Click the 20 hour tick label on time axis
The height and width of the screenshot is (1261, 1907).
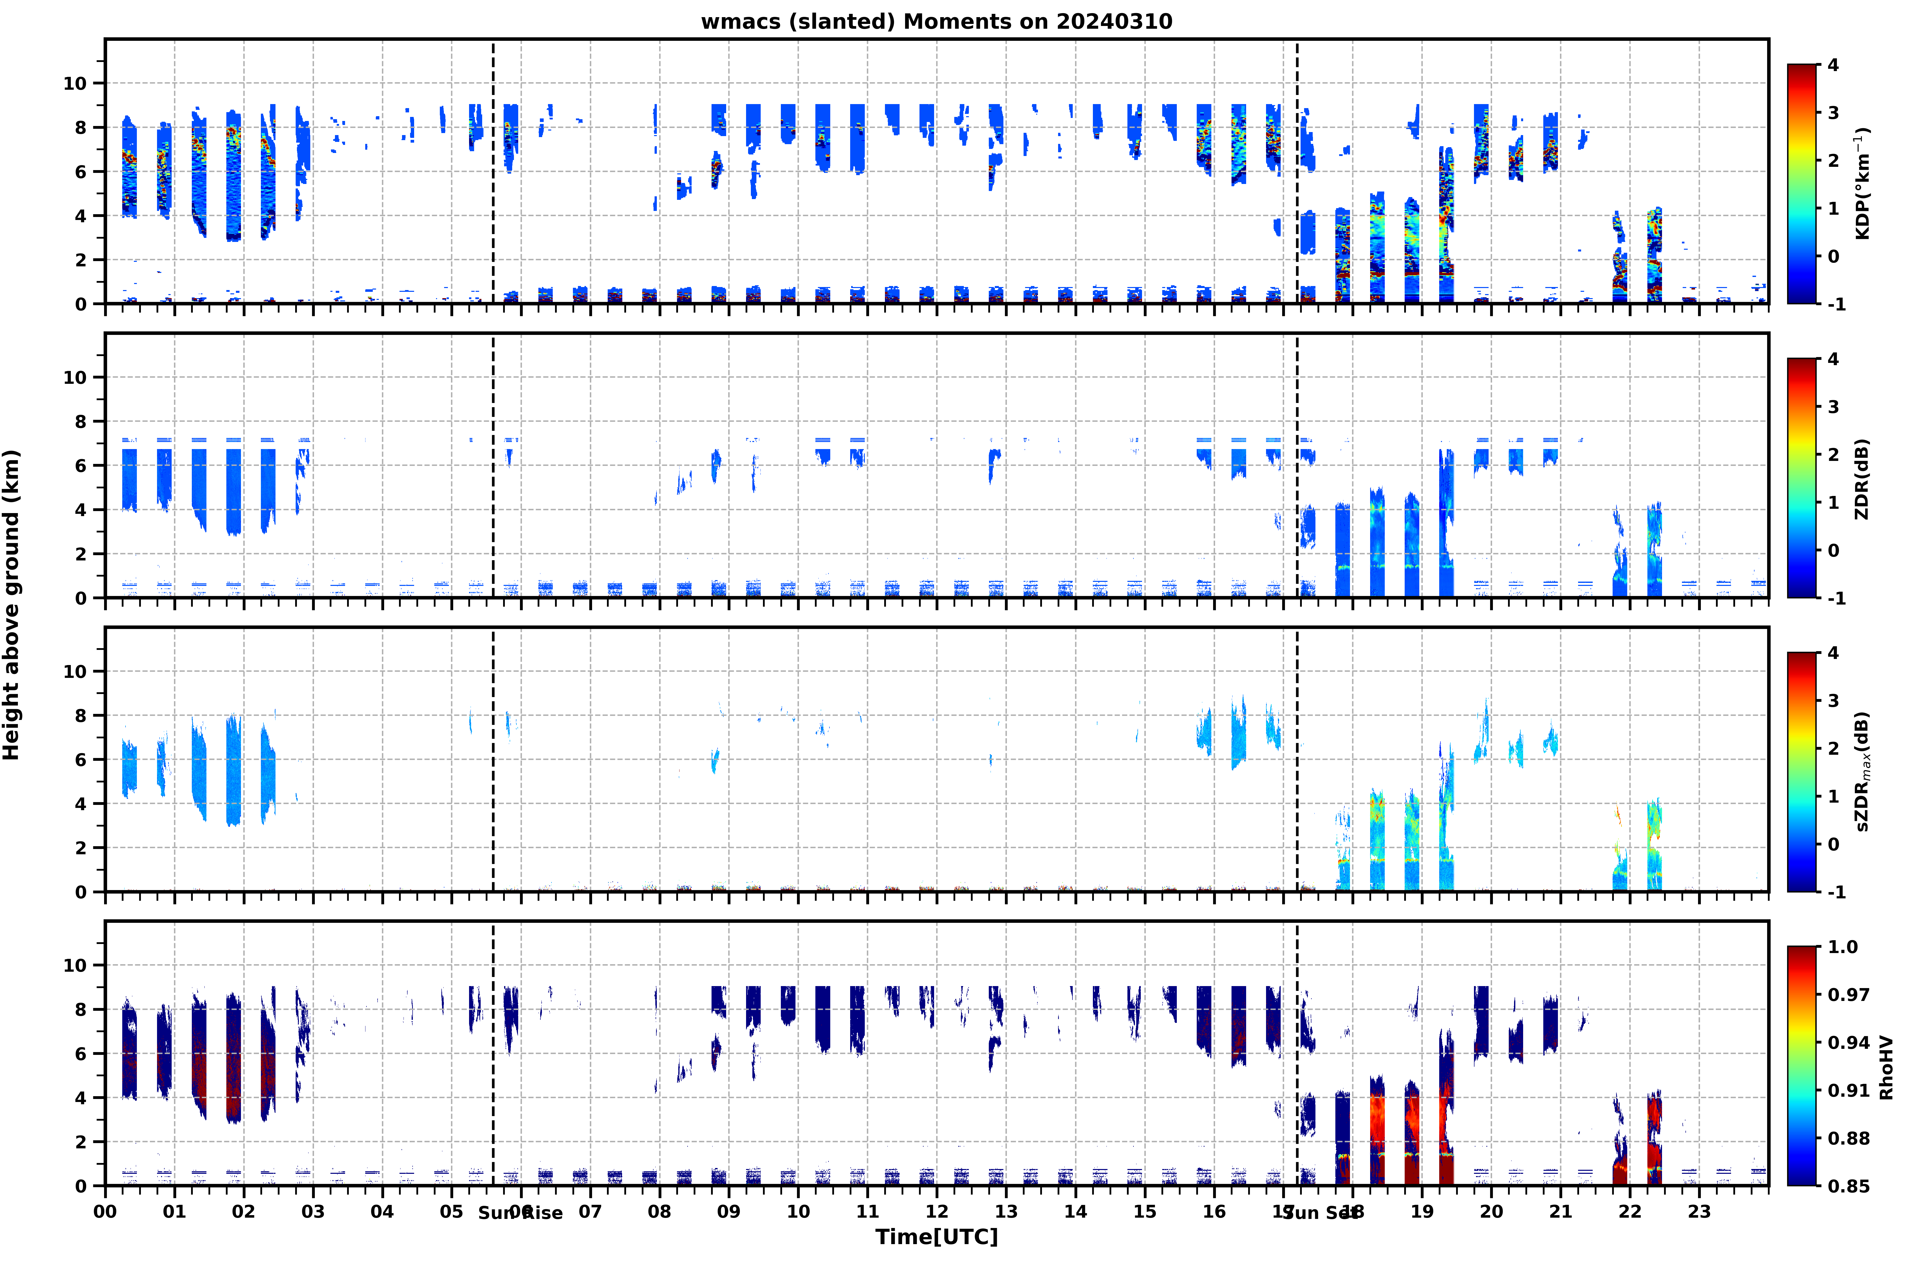click(1491, 1211)
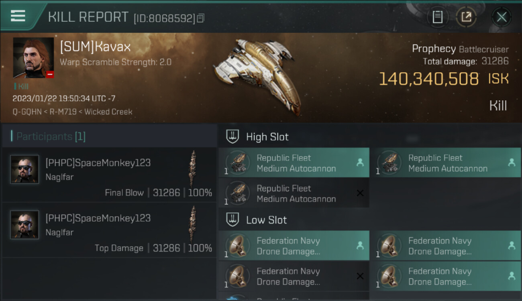Copy the kill report ID
Screen dimensions: 522x301
point(201,18)
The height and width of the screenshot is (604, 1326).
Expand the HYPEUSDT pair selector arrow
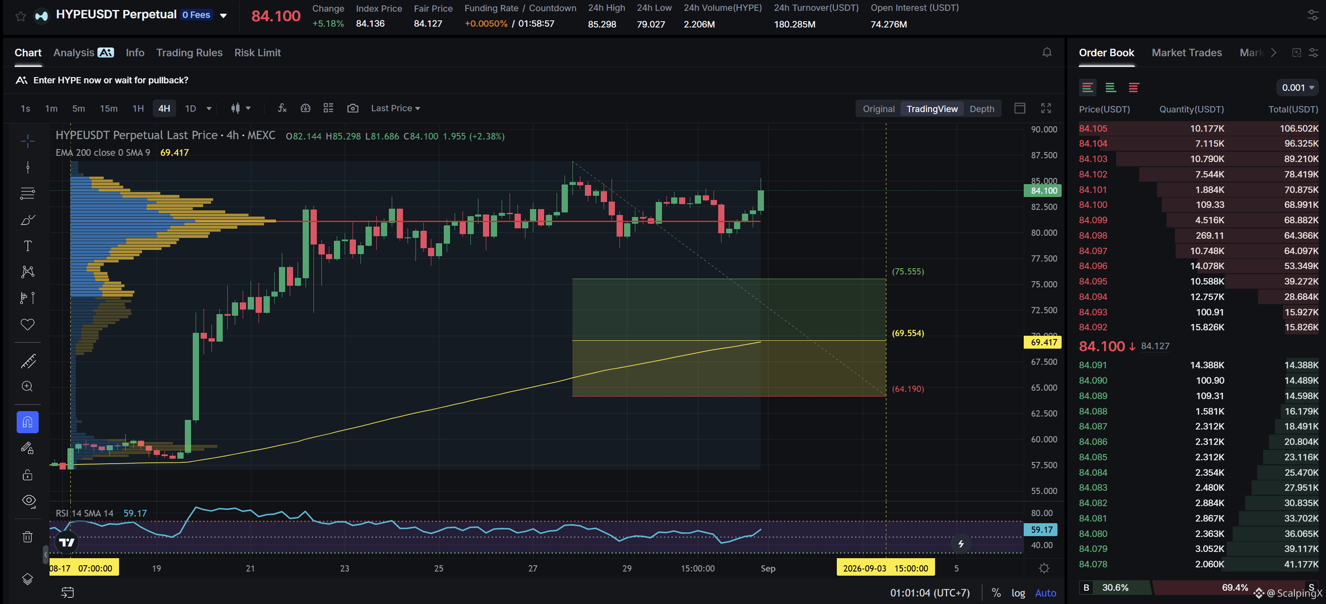click(223, 15)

■ ■ ■

Each entry gets copied exactly; the pictures stay out.

Click the 20 hour tick label on time axis
The height and width of the screenshot is (1261, 1907).
click(1491, 1211)
Copy the kill report ID
Screen dimensions: 522x301
point(201,18)
The height and width of the screenshot is (604, 1326).
Expand the HYPEUSDT pair selector arrow
click(223, 15)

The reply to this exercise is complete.